Saturation determination is a key petrophysical deliverable that has multiple uses, including landing zone assessment. Calibration of saturation models may originate in several ways: proprietary or joint venture core, industry consortia databases, data trades with other operators, government databases, or publications. Internal and external reviews of subsurface model inputs have repeatedly shown that Permian Basin saturations, in particular, have a wide distribution and large uncertainty. Accurately measuring core fluid saturations in tight rock continues to pose significant challenges originating from the currently accepted laboratory methods, assumptions used to interpret those data and more broadly, due to increased relative uncertainty associated with tight, low-porosity formations.
For example, crushing core samples, which enhances fluid extraction in tight rocks, causes systematic fluid losses in the case of core samples of liquid-rich mudstone formations, which are not typically quantified. Instead, as-received air-filled porosity is commonly assumed to represent hydrocarbons that were forced from core during acquisition/retrieval due to gas expansion. Additionally, fluid extraction from commercially available retorting systems have widely variable fluid collection efficiencies (<100%) resulting in significant inconsistencies between the weight of collected fluids and sample weight loss during retorting experiments. The Dean-Stark technique removes not only water and oil, but an unknown volume of solvent-extractable organic matter, and it only allows for direct quantification of the extracted water volume. Finally, fluid and solid losses during handling in the laboratory are unassessed in current commercial laboratory procedures. The reconciliation of fluid volumes with fluid and sample-weight data delivered by either of the two techniques, i.e., retort or Dean-Stark, requires numerous assumptions about pore fluid properties, which are typically not verified through direct measurements. We demonstrate that such assumptions can lead to extreme uncertainty in estimates of water saturation.

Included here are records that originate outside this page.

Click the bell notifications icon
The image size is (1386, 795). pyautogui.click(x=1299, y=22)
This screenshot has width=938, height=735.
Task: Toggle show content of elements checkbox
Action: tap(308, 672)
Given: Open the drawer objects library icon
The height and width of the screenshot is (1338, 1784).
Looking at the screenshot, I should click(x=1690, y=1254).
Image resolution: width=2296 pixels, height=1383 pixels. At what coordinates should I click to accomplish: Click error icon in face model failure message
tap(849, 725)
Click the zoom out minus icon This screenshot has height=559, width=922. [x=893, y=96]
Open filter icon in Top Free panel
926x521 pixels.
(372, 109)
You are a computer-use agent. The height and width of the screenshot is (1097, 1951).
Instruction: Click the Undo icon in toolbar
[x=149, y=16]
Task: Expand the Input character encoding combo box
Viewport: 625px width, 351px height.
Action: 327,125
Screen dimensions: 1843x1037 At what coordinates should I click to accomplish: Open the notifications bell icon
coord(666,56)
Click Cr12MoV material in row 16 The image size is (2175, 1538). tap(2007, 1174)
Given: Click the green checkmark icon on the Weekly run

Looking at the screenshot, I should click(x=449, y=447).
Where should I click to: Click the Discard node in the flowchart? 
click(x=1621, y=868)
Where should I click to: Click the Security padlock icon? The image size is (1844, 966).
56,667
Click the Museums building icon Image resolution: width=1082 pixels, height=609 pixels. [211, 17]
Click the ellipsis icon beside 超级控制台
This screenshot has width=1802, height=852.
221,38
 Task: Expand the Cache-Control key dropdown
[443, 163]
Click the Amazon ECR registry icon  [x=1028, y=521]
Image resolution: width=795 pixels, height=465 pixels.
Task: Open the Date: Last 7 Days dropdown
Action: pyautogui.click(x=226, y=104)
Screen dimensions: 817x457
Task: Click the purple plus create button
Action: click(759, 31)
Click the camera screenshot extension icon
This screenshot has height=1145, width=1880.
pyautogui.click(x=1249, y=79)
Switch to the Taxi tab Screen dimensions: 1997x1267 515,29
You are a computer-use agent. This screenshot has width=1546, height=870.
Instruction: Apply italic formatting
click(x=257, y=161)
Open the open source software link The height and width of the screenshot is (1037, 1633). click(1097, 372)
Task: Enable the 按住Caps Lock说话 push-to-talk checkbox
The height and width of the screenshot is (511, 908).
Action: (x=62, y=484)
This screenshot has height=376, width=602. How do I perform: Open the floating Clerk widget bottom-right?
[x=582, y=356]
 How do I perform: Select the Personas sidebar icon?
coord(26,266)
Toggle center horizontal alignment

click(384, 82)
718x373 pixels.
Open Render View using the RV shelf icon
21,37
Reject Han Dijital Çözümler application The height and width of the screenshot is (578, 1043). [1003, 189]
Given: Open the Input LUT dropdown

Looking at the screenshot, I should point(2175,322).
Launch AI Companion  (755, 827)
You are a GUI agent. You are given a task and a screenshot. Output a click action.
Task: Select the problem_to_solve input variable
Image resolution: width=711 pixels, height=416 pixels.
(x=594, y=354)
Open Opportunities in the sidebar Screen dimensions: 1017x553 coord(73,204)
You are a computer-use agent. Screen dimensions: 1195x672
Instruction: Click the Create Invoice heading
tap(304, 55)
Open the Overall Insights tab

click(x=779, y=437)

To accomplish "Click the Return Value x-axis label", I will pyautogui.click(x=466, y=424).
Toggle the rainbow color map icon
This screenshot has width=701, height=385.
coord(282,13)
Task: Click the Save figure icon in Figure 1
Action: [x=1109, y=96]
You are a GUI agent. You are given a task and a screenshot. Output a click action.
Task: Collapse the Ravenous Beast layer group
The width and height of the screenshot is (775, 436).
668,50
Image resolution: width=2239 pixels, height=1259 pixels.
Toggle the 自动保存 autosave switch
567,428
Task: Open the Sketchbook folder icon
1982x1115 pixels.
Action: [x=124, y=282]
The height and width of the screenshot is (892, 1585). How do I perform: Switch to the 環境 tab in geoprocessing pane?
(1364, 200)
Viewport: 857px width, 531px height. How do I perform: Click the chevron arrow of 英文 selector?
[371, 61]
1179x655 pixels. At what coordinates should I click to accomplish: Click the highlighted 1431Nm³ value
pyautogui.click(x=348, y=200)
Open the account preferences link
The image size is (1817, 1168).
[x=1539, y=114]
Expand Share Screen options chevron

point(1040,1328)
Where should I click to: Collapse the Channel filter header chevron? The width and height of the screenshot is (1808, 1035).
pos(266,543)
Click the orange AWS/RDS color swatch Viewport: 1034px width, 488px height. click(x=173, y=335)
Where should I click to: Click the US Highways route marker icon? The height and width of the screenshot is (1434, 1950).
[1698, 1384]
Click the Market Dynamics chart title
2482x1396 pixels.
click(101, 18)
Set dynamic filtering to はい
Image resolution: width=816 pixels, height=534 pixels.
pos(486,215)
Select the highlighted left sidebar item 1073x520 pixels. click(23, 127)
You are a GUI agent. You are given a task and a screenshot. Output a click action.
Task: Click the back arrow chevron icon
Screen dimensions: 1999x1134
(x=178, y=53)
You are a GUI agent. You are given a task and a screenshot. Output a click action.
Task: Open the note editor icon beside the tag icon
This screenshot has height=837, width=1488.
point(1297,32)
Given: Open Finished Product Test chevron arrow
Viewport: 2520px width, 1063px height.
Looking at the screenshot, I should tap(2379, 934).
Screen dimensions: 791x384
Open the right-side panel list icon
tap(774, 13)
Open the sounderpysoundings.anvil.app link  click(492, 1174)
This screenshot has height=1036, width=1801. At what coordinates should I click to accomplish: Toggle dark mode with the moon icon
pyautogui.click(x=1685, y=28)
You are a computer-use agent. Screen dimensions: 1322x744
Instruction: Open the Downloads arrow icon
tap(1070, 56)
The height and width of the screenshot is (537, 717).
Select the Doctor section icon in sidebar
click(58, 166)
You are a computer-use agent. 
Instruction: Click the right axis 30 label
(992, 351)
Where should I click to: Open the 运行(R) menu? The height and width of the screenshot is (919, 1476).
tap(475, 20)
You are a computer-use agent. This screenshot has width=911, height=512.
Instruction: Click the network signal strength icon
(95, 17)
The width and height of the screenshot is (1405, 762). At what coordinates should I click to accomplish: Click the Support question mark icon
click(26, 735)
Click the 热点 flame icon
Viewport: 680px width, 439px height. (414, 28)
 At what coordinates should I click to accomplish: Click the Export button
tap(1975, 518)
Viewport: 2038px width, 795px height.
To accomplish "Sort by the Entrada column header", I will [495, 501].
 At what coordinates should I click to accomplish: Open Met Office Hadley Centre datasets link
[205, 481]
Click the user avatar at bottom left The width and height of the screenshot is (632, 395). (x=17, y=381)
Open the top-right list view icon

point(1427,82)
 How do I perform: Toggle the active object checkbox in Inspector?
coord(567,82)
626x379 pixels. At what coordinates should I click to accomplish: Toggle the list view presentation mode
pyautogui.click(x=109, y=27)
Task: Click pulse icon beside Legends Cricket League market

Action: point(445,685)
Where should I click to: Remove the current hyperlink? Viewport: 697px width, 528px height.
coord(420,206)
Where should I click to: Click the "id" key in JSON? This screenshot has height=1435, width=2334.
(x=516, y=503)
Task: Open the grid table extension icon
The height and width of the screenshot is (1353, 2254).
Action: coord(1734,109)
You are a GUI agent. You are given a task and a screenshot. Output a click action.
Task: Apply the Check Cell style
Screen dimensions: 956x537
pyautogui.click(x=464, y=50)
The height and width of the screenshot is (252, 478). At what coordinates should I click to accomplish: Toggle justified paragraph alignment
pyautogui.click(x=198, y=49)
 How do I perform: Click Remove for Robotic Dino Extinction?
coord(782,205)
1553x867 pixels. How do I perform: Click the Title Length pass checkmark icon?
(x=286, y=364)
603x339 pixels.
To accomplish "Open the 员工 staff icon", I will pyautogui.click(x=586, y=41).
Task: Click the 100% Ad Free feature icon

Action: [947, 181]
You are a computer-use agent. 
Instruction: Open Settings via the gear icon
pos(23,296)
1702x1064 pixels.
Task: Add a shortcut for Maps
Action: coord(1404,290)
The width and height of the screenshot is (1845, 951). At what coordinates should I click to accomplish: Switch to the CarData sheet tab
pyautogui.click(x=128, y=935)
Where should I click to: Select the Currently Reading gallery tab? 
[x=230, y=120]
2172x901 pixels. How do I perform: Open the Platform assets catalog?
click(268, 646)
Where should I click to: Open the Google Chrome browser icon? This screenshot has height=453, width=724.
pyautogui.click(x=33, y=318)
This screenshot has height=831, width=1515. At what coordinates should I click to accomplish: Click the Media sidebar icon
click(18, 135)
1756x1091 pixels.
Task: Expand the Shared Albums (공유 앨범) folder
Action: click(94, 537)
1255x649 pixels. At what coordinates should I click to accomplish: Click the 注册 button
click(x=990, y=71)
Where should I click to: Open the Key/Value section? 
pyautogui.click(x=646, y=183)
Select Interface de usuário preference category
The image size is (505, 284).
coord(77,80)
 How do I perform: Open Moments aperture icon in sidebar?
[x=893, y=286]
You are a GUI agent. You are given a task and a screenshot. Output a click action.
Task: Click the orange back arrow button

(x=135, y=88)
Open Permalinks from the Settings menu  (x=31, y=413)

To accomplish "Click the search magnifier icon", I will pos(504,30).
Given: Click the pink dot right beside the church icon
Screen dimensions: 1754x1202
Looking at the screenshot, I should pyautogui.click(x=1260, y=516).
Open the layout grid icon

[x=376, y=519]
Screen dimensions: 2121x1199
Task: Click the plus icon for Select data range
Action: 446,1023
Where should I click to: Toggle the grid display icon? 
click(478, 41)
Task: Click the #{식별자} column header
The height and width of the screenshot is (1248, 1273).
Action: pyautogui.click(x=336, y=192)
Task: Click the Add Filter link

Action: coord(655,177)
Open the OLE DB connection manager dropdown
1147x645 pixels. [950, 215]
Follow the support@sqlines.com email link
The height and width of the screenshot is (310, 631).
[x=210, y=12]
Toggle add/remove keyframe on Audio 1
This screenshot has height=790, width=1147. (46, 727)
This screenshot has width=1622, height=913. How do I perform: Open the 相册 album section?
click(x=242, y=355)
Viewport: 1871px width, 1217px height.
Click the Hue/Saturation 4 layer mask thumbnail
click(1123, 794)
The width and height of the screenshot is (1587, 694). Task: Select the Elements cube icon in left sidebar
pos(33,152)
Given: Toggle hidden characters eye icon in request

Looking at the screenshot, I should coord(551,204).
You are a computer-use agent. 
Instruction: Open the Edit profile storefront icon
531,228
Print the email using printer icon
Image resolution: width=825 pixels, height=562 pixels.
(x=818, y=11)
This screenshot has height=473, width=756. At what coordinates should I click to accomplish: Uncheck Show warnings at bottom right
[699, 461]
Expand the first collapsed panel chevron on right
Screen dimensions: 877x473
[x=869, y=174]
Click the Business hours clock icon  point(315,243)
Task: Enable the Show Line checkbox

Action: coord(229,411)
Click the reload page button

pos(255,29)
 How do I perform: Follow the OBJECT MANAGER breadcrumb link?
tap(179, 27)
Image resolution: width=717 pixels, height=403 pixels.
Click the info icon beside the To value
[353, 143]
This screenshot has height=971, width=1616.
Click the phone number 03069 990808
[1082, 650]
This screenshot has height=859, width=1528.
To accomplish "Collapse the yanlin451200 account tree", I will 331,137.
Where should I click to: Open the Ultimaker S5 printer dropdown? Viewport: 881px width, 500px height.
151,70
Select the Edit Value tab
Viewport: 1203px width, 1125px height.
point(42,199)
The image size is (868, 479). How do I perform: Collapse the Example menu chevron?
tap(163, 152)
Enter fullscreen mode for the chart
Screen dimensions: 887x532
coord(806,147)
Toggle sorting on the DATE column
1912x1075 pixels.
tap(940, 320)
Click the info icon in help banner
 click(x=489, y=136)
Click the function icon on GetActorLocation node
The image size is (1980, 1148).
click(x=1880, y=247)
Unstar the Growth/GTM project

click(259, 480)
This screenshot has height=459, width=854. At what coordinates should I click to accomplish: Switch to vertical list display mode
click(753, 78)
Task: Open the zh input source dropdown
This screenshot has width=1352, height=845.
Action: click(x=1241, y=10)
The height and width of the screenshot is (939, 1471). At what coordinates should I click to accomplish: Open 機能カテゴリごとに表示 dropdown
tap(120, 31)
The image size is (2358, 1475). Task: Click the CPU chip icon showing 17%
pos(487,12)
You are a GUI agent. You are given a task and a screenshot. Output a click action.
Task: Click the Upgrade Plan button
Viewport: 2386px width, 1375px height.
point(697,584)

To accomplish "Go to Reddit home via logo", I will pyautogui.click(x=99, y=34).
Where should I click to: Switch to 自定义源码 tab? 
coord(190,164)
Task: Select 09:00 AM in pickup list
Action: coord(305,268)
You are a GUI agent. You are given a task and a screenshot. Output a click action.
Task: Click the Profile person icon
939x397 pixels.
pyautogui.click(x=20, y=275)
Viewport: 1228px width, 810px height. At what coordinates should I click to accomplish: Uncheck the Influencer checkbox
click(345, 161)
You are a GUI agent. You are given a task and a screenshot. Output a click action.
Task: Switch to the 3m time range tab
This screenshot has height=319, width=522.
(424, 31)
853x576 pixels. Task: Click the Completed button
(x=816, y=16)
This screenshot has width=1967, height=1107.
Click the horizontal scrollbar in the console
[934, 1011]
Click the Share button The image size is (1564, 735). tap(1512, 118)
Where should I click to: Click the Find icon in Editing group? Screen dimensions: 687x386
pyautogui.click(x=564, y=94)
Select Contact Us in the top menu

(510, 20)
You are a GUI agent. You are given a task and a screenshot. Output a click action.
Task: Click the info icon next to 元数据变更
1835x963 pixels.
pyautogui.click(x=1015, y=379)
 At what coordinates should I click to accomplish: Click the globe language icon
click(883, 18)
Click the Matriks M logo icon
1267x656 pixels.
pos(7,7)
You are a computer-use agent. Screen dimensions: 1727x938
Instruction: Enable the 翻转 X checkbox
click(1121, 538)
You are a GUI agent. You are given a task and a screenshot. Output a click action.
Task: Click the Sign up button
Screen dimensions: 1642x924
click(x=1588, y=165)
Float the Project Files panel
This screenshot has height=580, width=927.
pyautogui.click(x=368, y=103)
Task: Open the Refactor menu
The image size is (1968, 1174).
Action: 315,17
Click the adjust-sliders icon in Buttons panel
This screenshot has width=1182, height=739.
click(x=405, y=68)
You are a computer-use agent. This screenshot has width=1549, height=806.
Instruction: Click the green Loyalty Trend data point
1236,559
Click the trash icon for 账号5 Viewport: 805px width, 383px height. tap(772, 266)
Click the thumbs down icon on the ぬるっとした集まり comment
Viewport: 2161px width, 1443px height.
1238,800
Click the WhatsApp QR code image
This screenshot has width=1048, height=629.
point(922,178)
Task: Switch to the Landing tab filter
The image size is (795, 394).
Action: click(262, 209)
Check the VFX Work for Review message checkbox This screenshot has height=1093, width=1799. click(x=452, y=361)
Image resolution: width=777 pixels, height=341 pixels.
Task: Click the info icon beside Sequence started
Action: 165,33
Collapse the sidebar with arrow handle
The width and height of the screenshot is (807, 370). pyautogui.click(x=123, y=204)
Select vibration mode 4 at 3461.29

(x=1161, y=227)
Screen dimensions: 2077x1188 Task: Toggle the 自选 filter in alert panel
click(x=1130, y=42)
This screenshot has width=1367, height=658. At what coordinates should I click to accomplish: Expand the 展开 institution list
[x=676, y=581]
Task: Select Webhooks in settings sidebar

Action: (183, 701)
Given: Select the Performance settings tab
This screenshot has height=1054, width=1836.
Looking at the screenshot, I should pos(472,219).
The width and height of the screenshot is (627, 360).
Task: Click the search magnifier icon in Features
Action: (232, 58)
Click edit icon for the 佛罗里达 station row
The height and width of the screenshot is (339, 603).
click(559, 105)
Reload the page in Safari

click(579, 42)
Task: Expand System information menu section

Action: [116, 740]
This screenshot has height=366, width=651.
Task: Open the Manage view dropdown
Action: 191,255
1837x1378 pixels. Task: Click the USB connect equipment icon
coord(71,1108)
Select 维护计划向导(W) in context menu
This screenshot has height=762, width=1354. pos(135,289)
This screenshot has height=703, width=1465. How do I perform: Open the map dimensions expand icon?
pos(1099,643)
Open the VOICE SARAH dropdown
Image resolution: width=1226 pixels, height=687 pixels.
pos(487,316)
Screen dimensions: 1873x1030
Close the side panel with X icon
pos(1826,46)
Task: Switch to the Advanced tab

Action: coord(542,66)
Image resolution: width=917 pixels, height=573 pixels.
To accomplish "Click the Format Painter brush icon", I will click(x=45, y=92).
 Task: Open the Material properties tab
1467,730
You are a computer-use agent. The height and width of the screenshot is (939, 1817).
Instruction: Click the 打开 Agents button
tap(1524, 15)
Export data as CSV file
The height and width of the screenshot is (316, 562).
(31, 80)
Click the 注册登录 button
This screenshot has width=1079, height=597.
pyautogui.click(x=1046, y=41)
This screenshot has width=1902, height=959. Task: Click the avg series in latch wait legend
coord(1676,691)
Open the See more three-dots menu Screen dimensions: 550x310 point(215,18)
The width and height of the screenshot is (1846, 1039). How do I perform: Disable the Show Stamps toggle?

To address such critical uncertainties, a new retort-based core analysis workflow using improved core characterization and fluid-extraction techniques was developed. In one advancement, this workflow employs NMR measurements systematically performed on all as-received and crushed samples to quantify fluid losses during crushing. This approach also uses a specially developed fluid collection apparatus with close to 100% fluid collection efficiency. In addition to these advances in measurements, the workflow is optimized to avoid fluid losses during sample handling and includes repeated grain density and geochemical measurements at different stages for quality control (QC). As a result, the new workflow reduces the uncertainties in acquired data and better addresses the assumptions, i.e., parameter corrections for fluid losses, in interpreting measured data into core total porosity and core fluid saturations. The workflow is demonstrated for a set of Delaware Basin Wolfcamp A formation samples and the results suggest that previous crushed-rock core analysis protocols underestimate water saturation by at least 30% or ~15 saturation units (s.u.) for this liquid-rich mudstone formation.